This time around, Harper is trying dealing with an experiment at a local university where they have accidentally made a poltergeist that is now killing people in the group that created it. It’s an interesting concept and there is an actual mystery in it because she is trying to figure out who did it without using a lot of physical evidence because the murder weapon is a ghost made by the group that leaves no trace.

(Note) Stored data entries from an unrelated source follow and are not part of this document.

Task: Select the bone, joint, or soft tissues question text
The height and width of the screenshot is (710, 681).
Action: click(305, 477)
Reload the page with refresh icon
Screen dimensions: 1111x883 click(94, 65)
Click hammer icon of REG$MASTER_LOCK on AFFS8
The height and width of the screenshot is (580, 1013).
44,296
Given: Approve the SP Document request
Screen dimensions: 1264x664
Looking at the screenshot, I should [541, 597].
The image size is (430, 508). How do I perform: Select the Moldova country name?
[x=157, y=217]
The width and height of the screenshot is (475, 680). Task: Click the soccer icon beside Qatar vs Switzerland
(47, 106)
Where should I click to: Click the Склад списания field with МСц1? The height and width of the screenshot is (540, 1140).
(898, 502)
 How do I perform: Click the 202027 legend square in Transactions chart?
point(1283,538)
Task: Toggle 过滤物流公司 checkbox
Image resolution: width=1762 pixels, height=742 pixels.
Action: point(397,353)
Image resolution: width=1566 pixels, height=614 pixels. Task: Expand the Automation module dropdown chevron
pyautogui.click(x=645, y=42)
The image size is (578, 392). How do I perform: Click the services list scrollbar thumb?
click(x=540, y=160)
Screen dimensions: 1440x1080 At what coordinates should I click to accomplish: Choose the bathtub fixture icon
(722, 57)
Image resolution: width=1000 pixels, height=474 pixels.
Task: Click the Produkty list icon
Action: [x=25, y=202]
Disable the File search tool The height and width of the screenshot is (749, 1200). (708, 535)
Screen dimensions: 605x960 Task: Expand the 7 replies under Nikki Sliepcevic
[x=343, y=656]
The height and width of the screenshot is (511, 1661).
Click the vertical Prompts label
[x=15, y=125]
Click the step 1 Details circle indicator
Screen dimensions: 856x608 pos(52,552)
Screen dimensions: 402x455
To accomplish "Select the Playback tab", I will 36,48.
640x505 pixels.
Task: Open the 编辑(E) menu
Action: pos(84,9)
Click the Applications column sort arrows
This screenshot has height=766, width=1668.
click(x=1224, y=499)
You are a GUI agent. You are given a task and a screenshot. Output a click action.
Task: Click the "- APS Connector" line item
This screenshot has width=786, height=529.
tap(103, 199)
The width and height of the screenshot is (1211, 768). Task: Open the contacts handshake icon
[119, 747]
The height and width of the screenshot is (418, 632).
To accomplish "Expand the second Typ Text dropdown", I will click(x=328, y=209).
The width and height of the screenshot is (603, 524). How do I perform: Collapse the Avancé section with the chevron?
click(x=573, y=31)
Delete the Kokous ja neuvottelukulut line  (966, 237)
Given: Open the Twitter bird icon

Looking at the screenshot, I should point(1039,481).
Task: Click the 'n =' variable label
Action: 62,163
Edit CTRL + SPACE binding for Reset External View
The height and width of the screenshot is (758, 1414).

You know what helps this book a lot? There is only one case. The jumping back and forth was what made the last book such a mess, and there’s none of that now. It read more like a mystery than the last one and I was actually trying to figure out who did it by the end of the book.1

What doesn’t help is the thing I don’t like about mystery novels. There are always sections of it where the protagonist steps back and thinks through the facts, putting together the clues in a way that makes sense. These monologues need to happen, but they always throw me in a story and I find myself tuning out despite these arguably being the most important parts. They always feel like recaps and I’ve just read that in full detail several pages ago. Why didn’t you tell me this then, even though you had absolutely no reason to put it together until right now?2

The magic of the series is getting explained to a bit of a strange degree, though. There’s always something that makes me nervous about doing that because there’s too much opportunity to write yourself into a corner and have to completely break your own rules about your universe in order to make the story continue to work.3

I also wonder if calling Carlos is going to be a thing. She calls the Dazingers as soon as she needs a magical problem solved, but is she going to need Carlos for every climax? I get that she deals in ghosts, but is the necromancer going to be necessary all of the time? I might be more okay with it if the description didn’t always talk about how intimidating he felt,4 but I kind of want to see Harper actually take a climax n her own.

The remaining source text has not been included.